Loopers are paid in the silver bars that are attached to their victims’ bodies. An incinerator takes care of the evidence. When the looper’s victims are their own future versions from 30 years hence, the payment is in gold bars. That’s called closing the loop, and it is how a looper knows that his years are numbered.
Joe (Joseph Gordon-Levitt) is a looper, in it for the easy money. Time travel is an illegal future commodity controlled by organized crime. Society has become a series of ragged, garbage-strewn, graffiti-filled industrial centers, interspersed with deserted highways and old farmhouses. Hover-cycles illustrate that yes, we really are in the future (even though it’s 30 years in the past to the loopers). Just as many gas-powered cars and trucks roll through the dirty streets.
TK, or telekinesis is a skill that some of population possess, allowing them to move objects with their minds. It seems to be a man’s world, where seedy nightlight revolves around strip clubs and liquid opiates taken through an eye dropper. Life is stark and sordid, but the silver keeps piling up.
Joe’s friend Seth (Paul Dano) serves as a cautionary tale to the young looper when he is assigned to exterminate his older version, but allows the hit to escape. Looper boss Abe (Jeff Daniels) all the way from the future, but acting as an on-site enforcer, ensures that Seth pays a horrible price that manifests itself in his aged body.
When Joe meets his older self (Bruce Willis) for a blunderbuss rendezvous in the field, the unexpected happens that leads to events splitting down two different time tracks. They split even further as the film progresses, making plot developments something to discover rather than predict.

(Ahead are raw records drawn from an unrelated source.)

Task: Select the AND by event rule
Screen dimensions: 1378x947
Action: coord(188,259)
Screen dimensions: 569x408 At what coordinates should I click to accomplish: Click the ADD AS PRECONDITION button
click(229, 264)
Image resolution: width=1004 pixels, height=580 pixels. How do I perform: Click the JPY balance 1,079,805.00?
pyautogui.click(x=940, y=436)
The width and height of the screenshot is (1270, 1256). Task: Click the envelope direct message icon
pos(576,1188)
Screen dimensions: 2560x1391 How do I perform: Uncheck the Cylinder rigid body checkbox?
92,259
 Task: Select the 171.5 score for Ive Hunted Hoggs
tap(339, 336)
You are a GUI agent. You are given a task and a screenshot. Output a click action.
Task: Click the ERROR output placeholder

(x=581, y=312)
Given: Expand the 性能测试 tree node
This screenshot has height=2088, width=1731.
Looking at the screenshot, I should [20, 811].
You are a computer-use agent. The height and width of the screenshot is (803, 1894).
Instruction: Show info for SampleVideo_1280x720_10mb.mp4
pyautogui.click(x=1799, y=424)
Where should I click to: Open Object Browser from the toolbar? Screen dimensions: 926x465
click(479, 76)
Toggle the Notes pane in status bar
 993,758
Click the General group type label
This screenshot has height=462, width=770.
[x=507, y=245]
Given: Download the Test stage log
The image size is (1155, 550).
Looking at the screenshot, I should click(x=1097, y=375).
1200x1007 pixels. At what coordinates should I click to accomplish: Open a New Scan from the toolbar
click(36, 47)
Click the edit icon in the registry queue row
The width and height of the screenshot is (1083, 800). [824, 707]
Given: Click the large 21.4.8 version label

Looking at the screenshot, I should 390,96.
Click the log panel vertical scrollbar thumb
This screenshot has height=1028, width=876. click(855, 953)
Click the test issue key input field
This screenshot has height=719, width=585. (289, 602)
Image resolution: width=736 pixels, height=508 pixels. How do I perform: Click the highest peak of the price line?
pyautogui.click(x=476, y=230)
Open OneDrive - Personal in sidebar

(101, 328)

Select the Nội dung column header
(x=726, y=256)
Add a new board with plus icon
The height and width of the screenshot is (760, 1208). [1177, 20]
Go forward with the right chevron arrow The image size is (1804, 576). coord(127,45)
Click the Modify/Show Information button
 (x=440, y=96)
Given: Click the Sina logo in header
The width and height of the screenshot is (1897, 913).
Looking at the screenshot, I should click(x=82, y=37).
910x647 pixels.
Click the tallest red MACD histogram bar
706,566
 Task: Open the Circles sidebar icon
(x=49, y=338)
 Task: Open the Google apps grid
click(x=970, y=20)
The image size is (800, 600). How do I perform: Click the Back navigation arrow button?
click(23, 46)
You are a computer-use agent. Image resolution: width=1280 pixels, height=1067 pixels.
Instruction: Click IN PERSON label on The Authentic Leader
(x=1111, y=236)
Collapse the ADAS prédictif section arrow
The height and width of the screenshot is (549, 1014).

Old Joe and Young Joe are at odds with each other; they ARE each other, but each has a separate agenda that becomes fused together the closer they get to Cid (Pierce Gagnon) a five year-old boy that both Joes hunt for different reasons (no spoilers here). Sara (Emily Blunt) is the boy’s mother and protector. The Cid interlude takes the film into any entirely new direction. This one you watch with no bathroom breaks if you can help it.
Joseph Gordon-Levitt sports a prosthetic nose to make him resemble Bruce Willis, but seems to channel the look and intensity of a young Robert DeNiro instead. Bruce Willis can still hoist himself around an action flick with deadly ease. Jeff Daniels looks tired but evokes a dangerous nonchalance. Emily Blunt is appealing with an American accent and a rifle. Child actor Pierce Gagnon emits big rage from a little body.
Director Rian Johnson (Brick) helms an intelligent, multi-layered story that never dumbs down its exposition. It simply expects the viewer to keep up with the concept, including them so to speak, in the loop.
These days, that’s almost a science fiction in itself.